I think I got it, is this the correct order of calls?
thanks in advance.
function BACKTRACKING-SEARCH(csp) returns a solution, or failure
return RECURSIVE- BACKTRACKING({ }, csp)
function RECURSIVE-BACKTRACKING(assignment,csp) returns a solution, or failure
if assignment is complete then
return assignment
var ←SELECT-UNASSIGNED-VARIABLE(VARIABLES[csp],assignment,csp)
for each value in ORDER-DOMAIN-VALUES(var,assignment,csp) do
if value is consistent with assignment according to CONSTRAINTS[csp] then
add {var = value} to assignment
result ← RECURSIVE-BACKTRACKING(assignment, csp)
if result ̸= failure then
return result
remove {var = value} from assignment
return failure
This is a backtracking recursion algorythm pseudocode from AIMA. However, I don't understand if it returns ALL possible solutions or just first one found. In case it is the last option, could you please help me modify it to return a list of possible solutions instead (or at least updating some global list).

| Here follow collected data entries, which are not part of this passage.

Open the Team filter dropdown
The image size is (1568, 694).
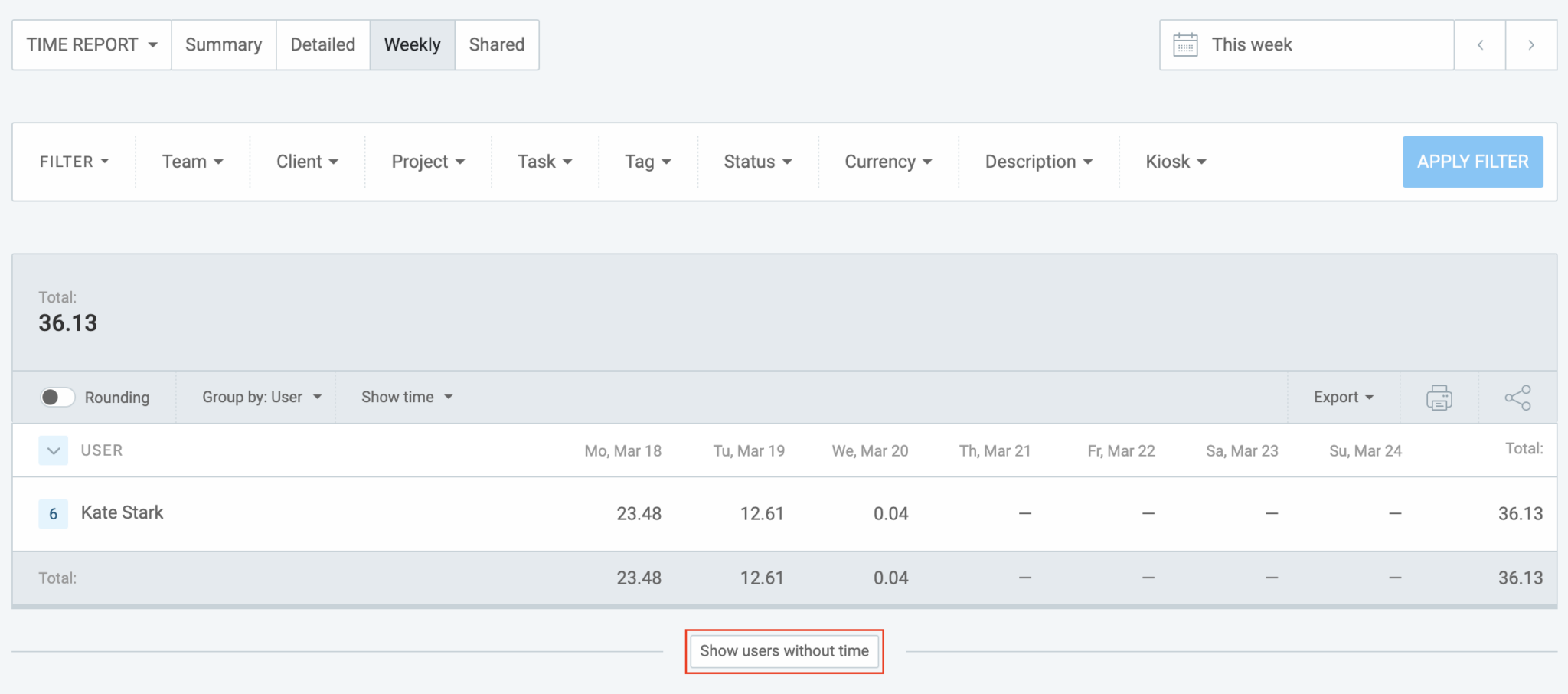pyautogui.click(x=192, y=162)
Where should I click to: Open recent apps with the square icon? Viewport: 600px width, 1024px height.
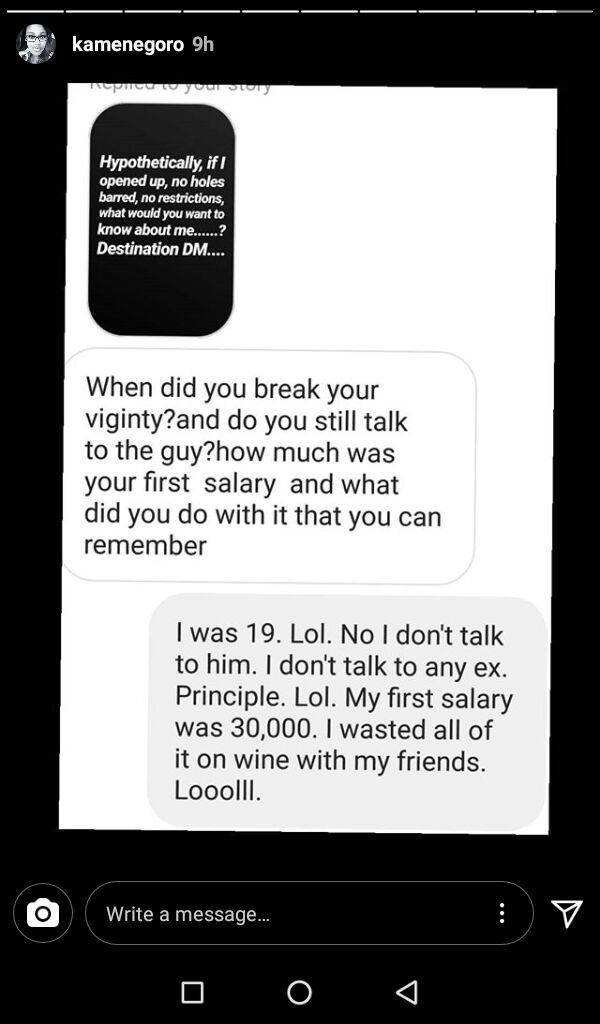[192, 992]
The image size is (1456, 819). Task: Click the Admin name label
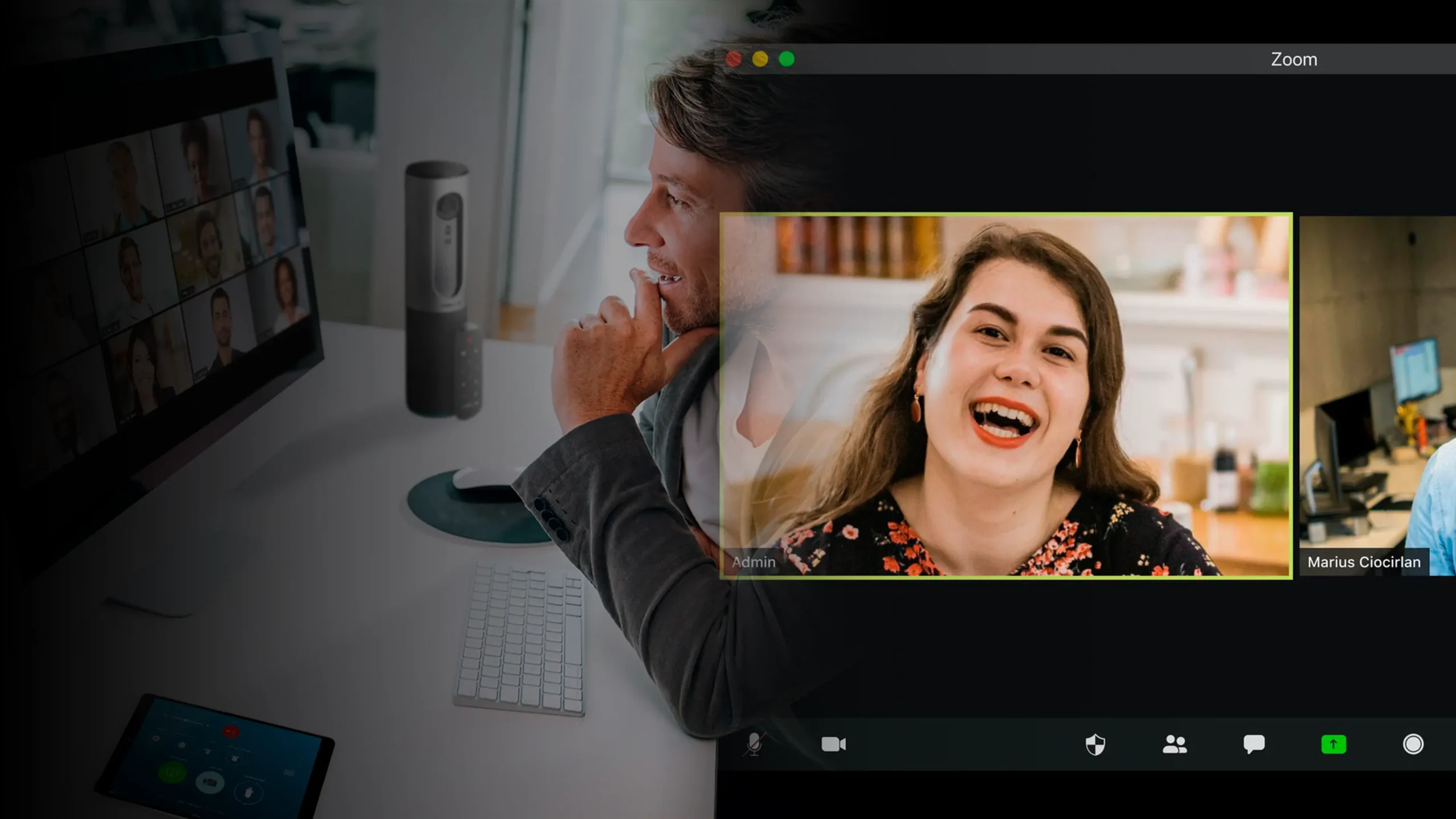tap(754, 562)
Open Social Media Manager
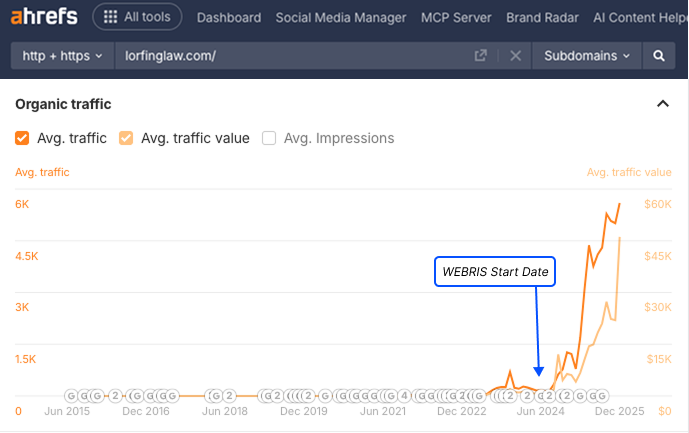 pos(341,17)
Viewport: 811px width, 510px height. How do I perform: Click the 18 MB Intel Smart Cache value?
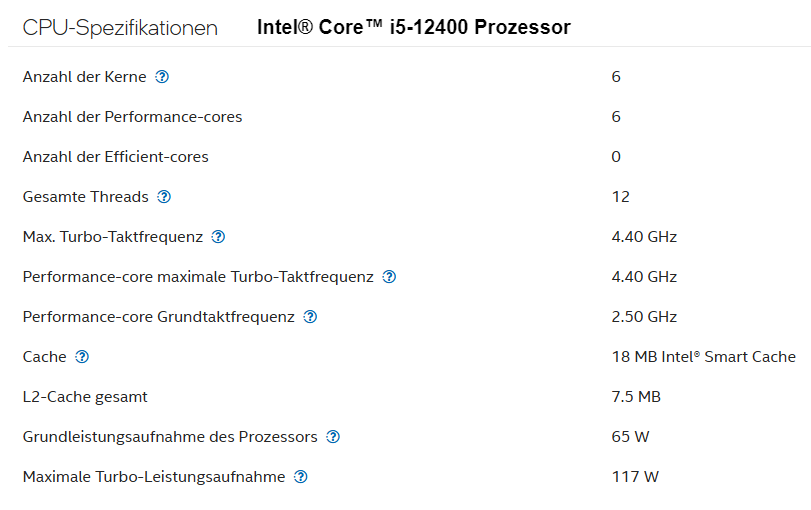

EDIT: I implemented this algorithm in Java. However, there is one problem:
if I don't return assignment, but save it in result instead, the recursion stop condition fails (i.e. it doesn't exist anymore). How can I implement another stop-condition? Maybe I should return true in the end?
Here is my code :
/**
* The actual backtracking. Unfortunately, I don't have time to implement LCV or MCV,
* therefore it will be just ordinary variable-by-variable search.
* #param line
* #param onePossibleSituation
* #param result
*/
public static boolean recursiveBacktrack(Line line, ArrayList<Integer> onePossibleSituation, ArrayList<ArrayList<Integer>> result){
if (onePossibleSituation.size() == line.getNumOfVars()){
// instead of return(assignment)
ArrayList<Integer> situationCopy = new ArrayList<Integer>();
situationCopy.addAll(onePossibleSituation);
result.add(situationCopy);
onePossibleSituation.clear();
}
Block variableToAssign = null;
// iterate through all variables and choose one unassigned
for(int i = 0; i < line.getNumOfVars(); i++){
if(!line.getCspMiniTaskVariables().get(i).isAssigned()){
variableToAssign = line.getCspMiniTaskVariables().get(i);
break;
}
}
// for each domain value for given block
for (int i = line.getCspMiniTaskDomains().get(variableToAssign.getID())[0];
i <= line.getCspMiniTaskDomains().get(variableToAssign.getID())[0]; i++){
if(!areThereConflicts(line, onePossibleSituation)){
//complete the assignment
variableToAssign.setStartPositionTemporary(i);
variableToAssign.setAssigned(true);
onePossibleSituation.add(i);
//do backtracking
boolean isPossibleToPlaceIt = recursiveBacktrack(line,onePossibleSituation,result);
if(!isPossibleToPlaceIt){
return(false);
}
}
// unassign
variableToAssign.setStartPositionTemporary(-1);
variableToAssign.setAssigned(false);
onePossibleSituation.remove(i);
}
// end of backtracking
return(false);
}
This code checks if solution found and if it is, returns the solution. Otherwise, continue backtracking. That means, it returns the first solution found.
if result ̸= failure then
return result
remove {var = value} from assignment
You can modify it like that:
if result ̸= failure then
PRINT result // do not return, just save the result
remove {var = value} from assignment
Or, better, modify this part:
if assignment is complete then
print assignment
return assignment // print it and return
About edited question:
First, return true in the first if, so recursion will know that it found a solution. The second step, there is a mistake, probably:
if(!isPossibleToPlaceIt){
return(false);
}
Should be
if(isPossibleToPlaceIt){
return(true);
}
Because if your backtracking has found something, it returns true, which means you don't have to check anything else any longer.
EDIT#2: If you want to continue backtracking to find ALL solutions, just remove the whole previous if section with return:
//if(isPossibleToPlaceIt){
// return(true);
//}
So we will continue the search in any way.